(Saved entries)
▼▼▼

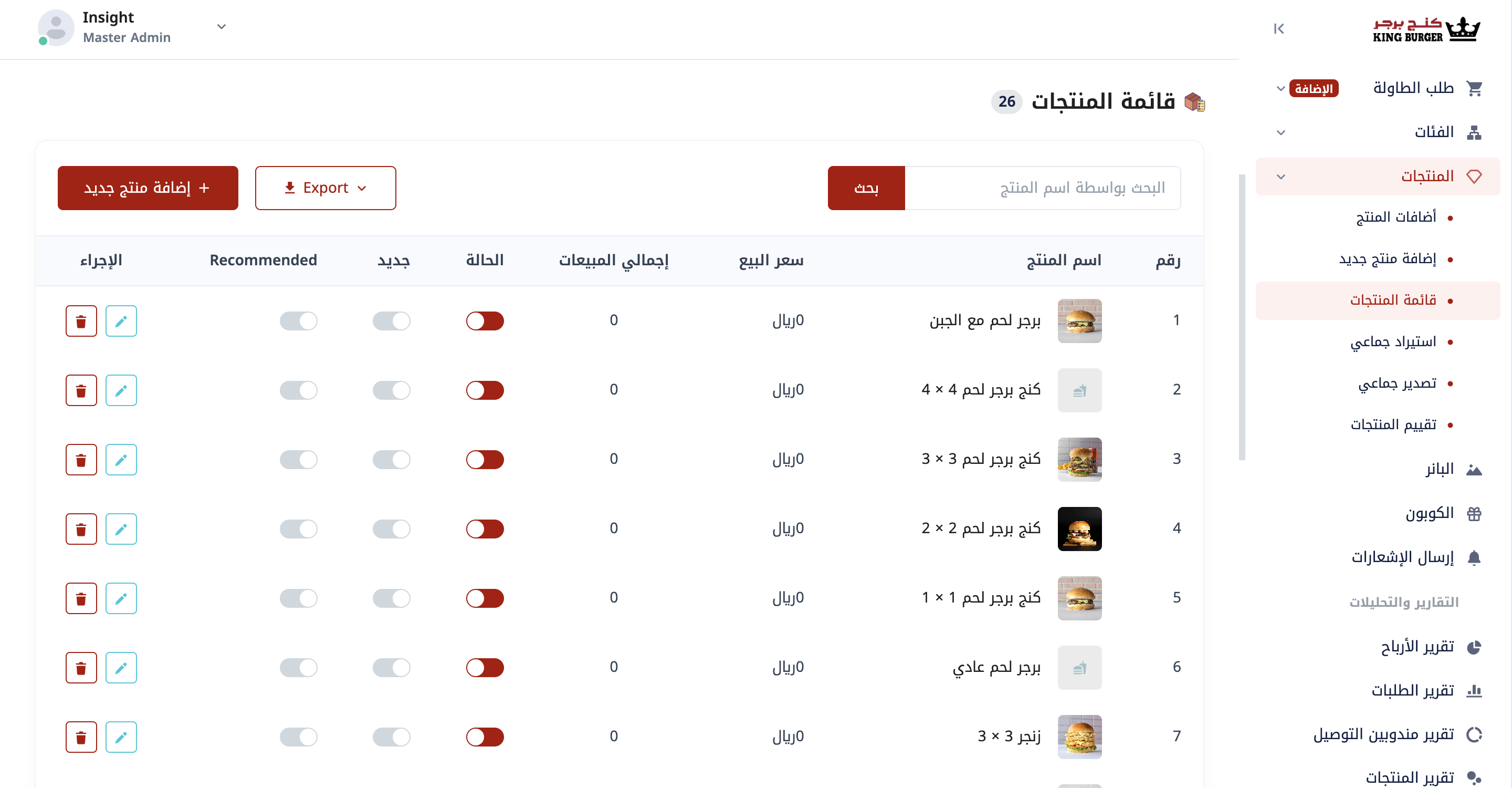This screenshot has width=1512, height=788.
Task: Click the sidebar vertical scrollbar
Action: pyautogui.click(x=1242, y=317)
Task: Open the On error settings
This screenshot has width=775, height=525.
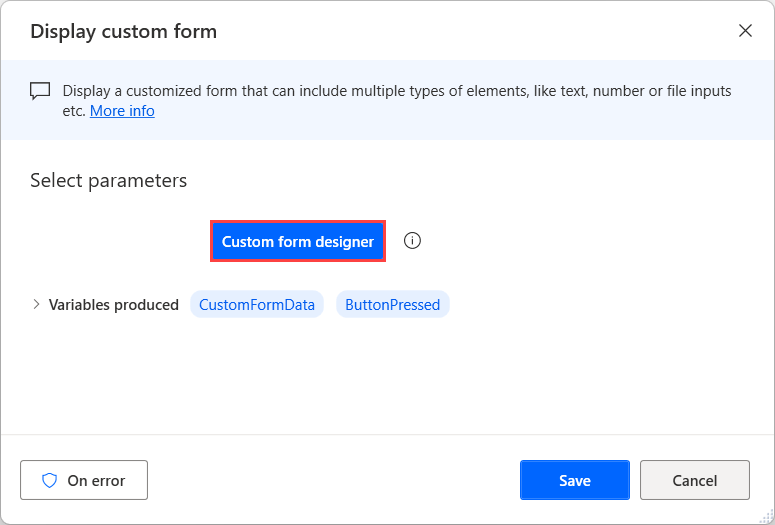Action: coord(84,480)
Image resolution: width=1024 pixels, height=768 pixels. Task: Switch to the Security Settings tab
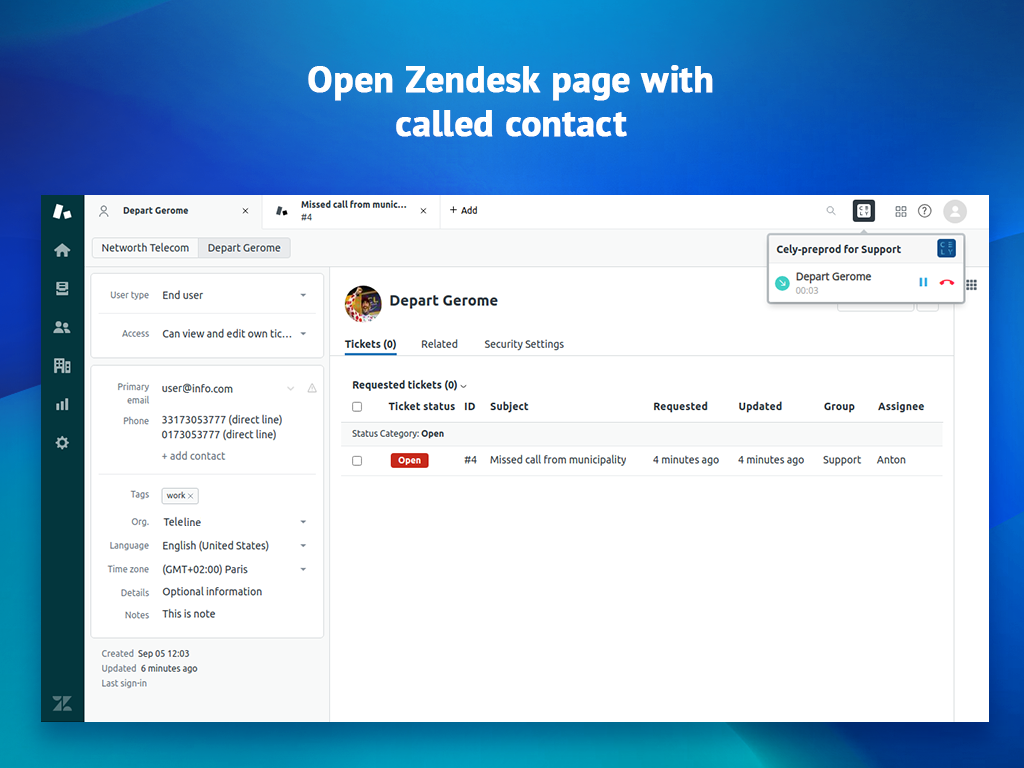click(x=524, y=344)
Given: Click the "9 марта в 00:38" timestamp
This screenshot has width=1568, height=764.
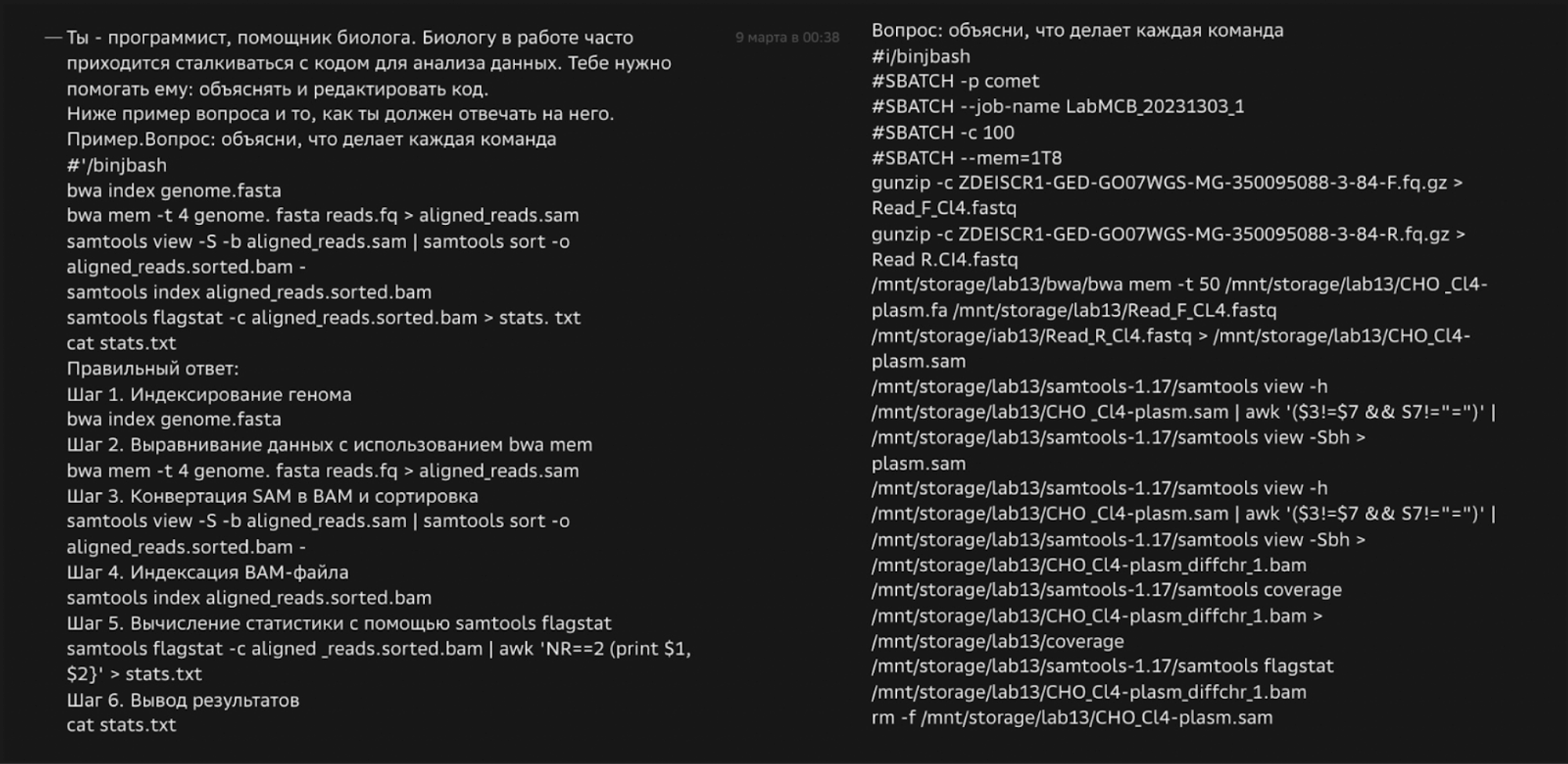Looking at the screenshot, I should [x=786, y=38].
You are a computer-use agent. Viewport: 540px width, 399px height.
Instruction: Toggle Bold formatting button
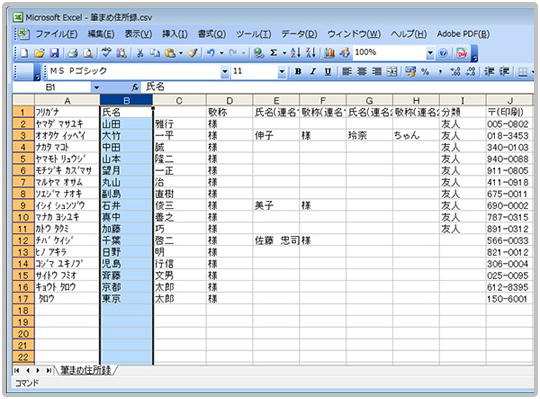[x=298, y=72]

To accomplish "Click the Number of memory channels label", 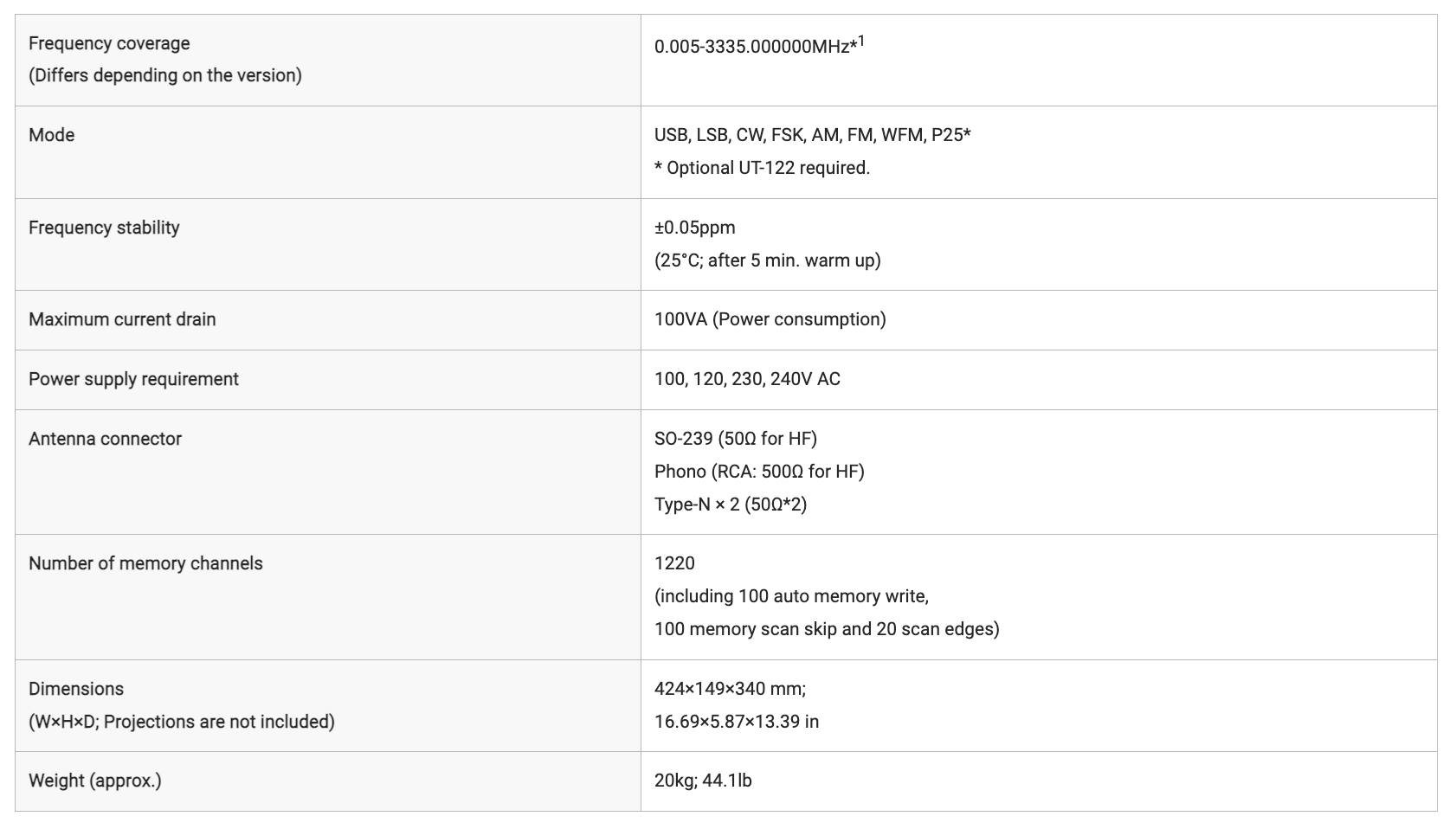I will (145, 563).
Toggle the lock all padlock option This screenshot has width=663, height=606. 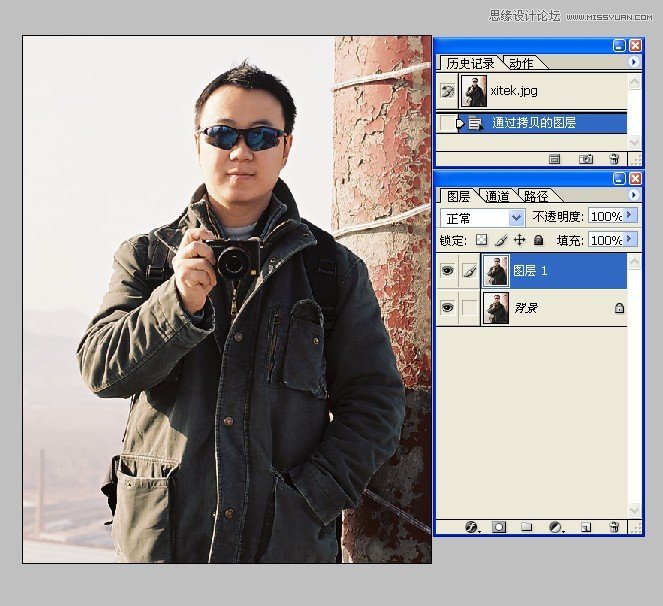point(538,240)
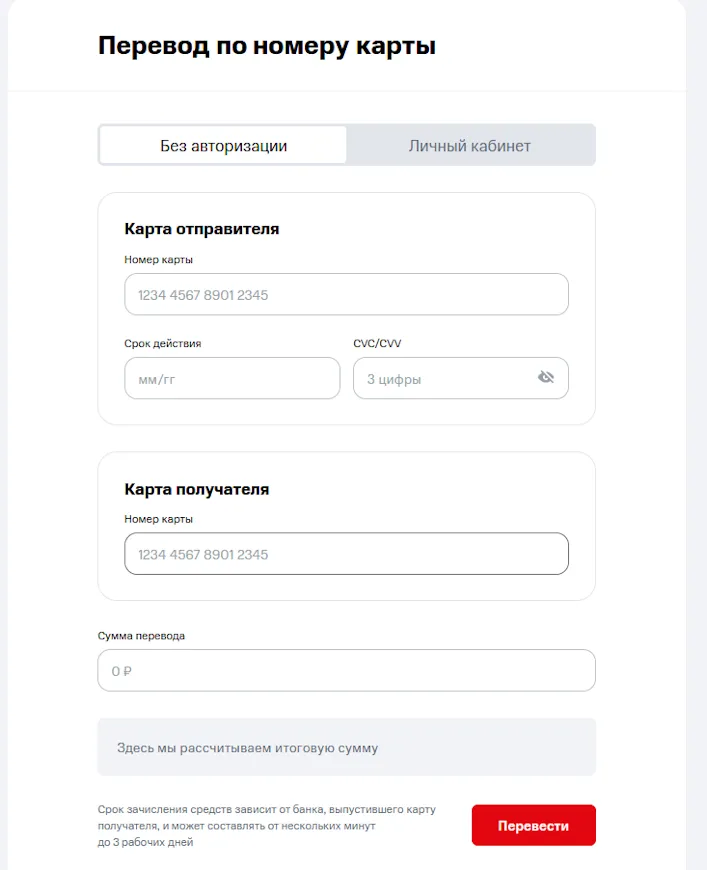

▲▲▲

Repeat only the stretch of data above that runs from the line with "Image resolution: width=1024" to the line with "You are a computer-use". Keep both end lines; exclude pictures.

● **Response to the task**
Image resolution: width=1024 pixels, height=768 pixels. Task: Switch to the Security Settings tab
click(x=524, y=344)
Given: Click the "9 марта в 00:38" timestamp
This screenshot has width=1568, height=764.
Looking at the screenshot, I should [x=786, y=38].
You are a computer-use agent. Viewport: 540px width, 399px height.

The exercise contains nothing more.